1 三・一独立運動(1919年)を契機に「不逞鮮人」という言葉が広まり、朝鮮人への差別感情、警戒感が増大。 2 震災で被災した避難民や女性・子どもを守るという意識 3 危機を自分たちの手で救い、国家に貢献するという誇り 4 土木、日雇い労働市場における朝鮮人との競合
などがあげられるという。
評者はもう一つ、戦争の影響を指摘したい。日比谷焼き打ちは日露戦争の直後、関東大震災時の朝鮮人虐殺はその18年後だ。自警団の主な担い手は徴兵経験者だった。刀で首をはねたり、生身の人間を槍で突き刺したりする行為は、戦場で殺し合いを経験した者以外はなかなかできまい。戦争は暴力とりわけ殺傷の敷居を低くするのだ。
反権力の意識と他民族や被差別部落を低く見る意識は、一人の人間や社会集団に矛盾なく存在し、時に激発する。著者は「『〇〇はなかった』『〇〇は正当防衛だった』と主張して都合の悪い過去を覆い隠そうとする歴史修正主義は、年々露骨になっている。

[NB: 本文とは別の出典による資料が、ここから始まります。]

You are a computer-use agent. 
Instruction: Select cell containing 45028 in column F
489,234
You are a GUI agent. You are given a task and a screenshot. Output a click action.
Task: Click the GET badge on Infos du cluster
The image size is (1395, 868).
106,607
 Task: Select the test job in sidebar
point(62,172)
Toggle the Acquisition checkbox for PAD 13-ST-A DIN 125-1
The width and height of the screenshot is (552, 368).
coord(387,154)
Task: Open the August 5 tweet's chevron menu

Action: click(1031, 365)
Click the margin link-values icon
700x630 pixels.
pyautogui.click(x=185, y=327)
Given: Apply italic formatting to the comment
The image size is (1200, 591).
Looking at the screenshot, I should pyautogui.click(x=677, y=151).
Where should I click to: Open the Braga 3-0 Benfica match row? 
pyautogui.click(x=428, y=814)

この動きに流されないためにも、権力に向けた暴力と被差別者に対する暴力の両方を直視し、それらを同時に理解していく力が求められている」と説いている。
BOOKウォッチは関連で、『百姓一揆』(岩波新書)、『証言集 関東大震災の直後 朝鮮人と日本人』 (ちくま文庫)、『九月、東京の路上で』(ころから刊)、『関東大震災』(文春文庫)なども紹介している。